[Box Backup] BlockSize and large file diffs

Ben Summers boxbackup@fluffy.co.uk
Tue, 15 Nov 2005 17:35:37 +0000


On 15 Nov 2005, at 17:21, Gary wrote:

> Ben,
>
>>>         BlockSize = 10240
>
>> Your script would find that this makes absolutely no difference.
>> These settings affect storage on the server only. Diffing is done on
>> the client.
>
> Hmmm, I was under the impression that the server block size was
> affecting the size of a client size "block" that was used during
> cutting up large files into pieces for client/server comparison. What
> would follow, naturally, would be the numer of block checksums
> downloaded from the server, and the number of comparisons made for  
> each
> large file.
>
> Question: is there any way to control the block size that is used for
> the diffing algorithm? Theoretically, it should be possible to set the
> diffing block size of a 500MB file to, say, 1MB, and have only 500
> blocks to compare (500 * sizeof(checksum) to download), instead of,
> say, 51200 10Kb blocks to compare (51200 * sizeof(checksum) to
> download).
>
> Do I understand the diffing process correctly, here?

I think so.

The block size is chosen automatically for you to balance space  
efficiency and the time it takes to diff. As you suggest, it does use  
larger blocks for larger files.

I don't think it's necessary to make this tunable. If the current  
scheme isn't very good, we should improve the code until it works  
well out of the box rather than ship something which needs tweeking.

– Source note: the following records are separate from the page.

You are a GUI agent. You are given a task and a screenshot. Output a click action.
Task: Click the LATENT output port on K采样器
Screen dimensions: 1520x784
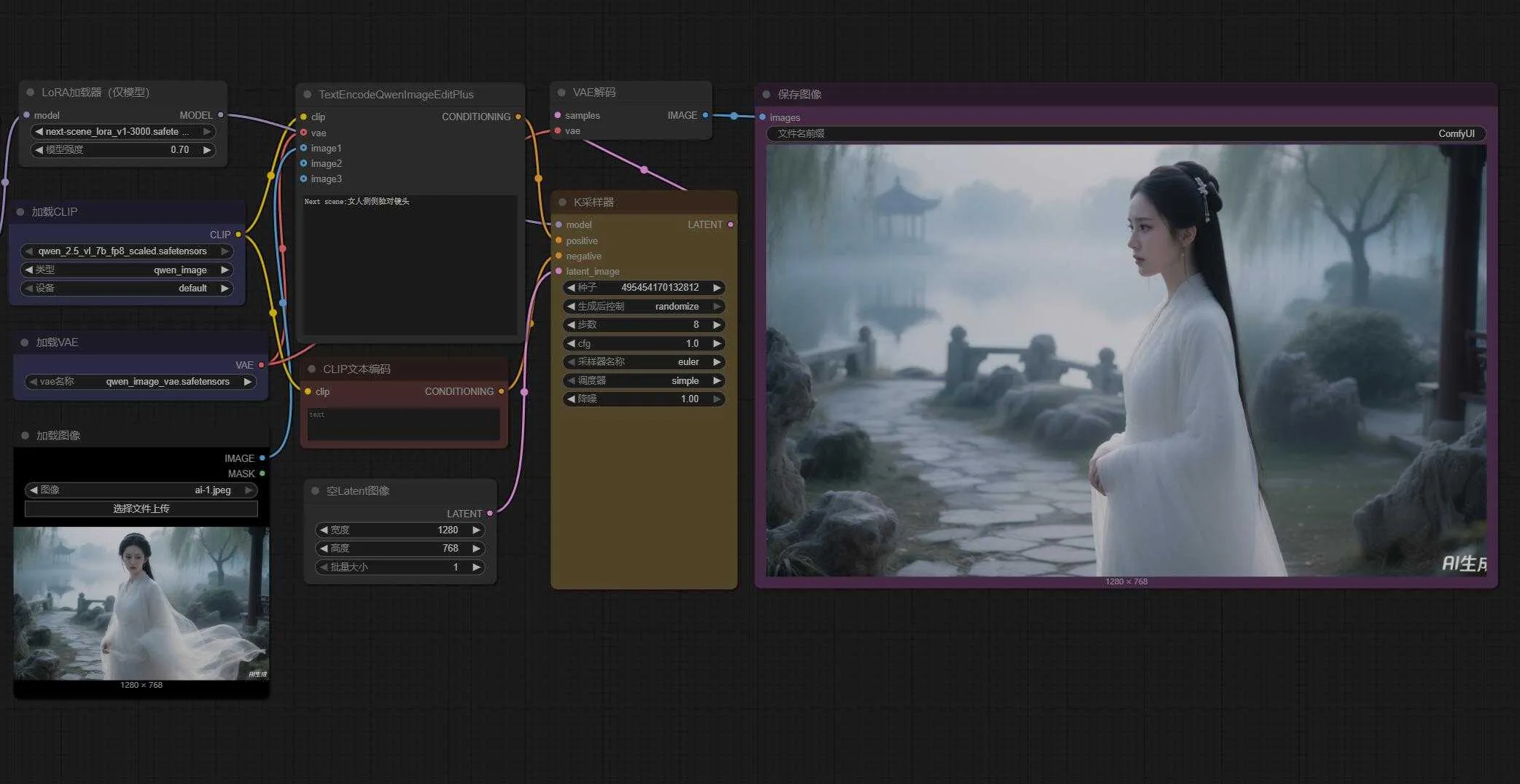tap(730, 225)
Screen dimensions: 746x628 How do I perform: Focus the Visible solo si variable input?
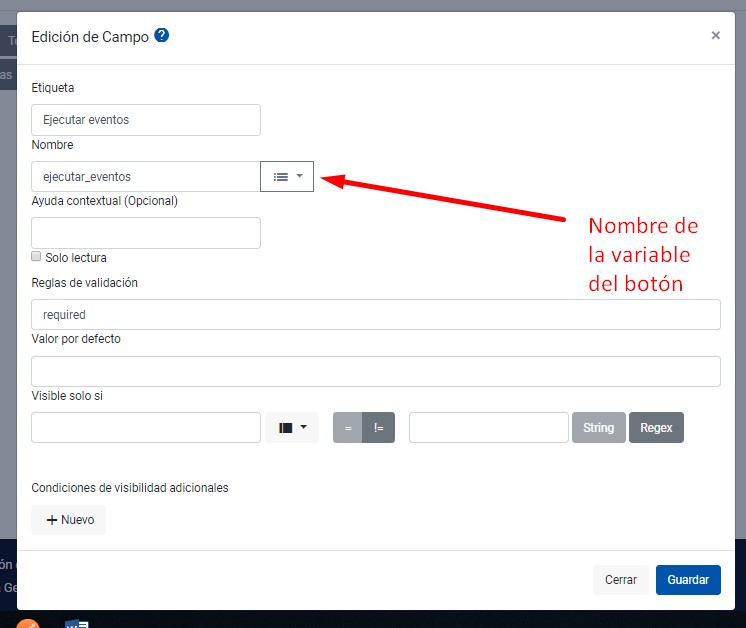(146, 428)
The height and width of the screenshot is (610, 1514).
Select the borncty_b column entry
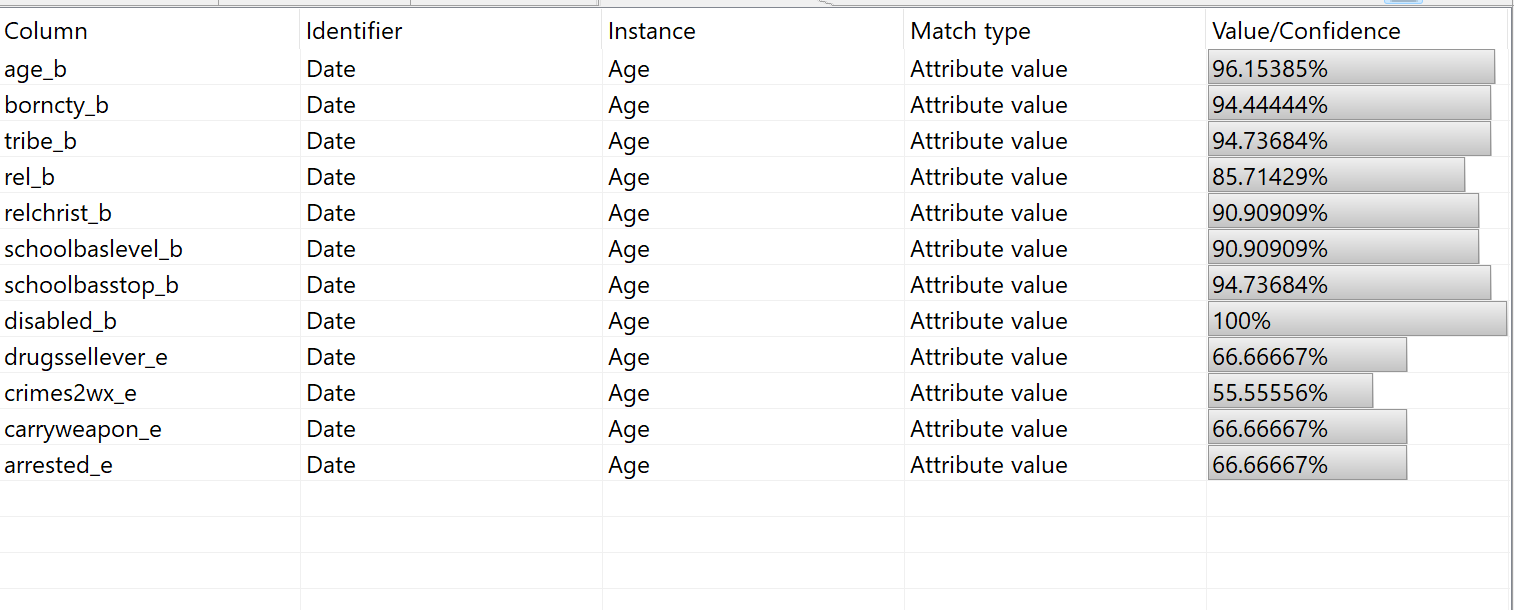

If you want to play with the algorithms, look at

    lib/backupclient/BackupStoreConstants.h
    lib/backupclient/BackupStoreFileEncodeStream.cpp

and the function BackupStoreFileEncodeStream::CalculateBlockSizes()  
within the latter file which chooses the basic block size.

Patches for your improved selection algorithm, backed up with real  
world timing tests, are welcome! :-)

Ben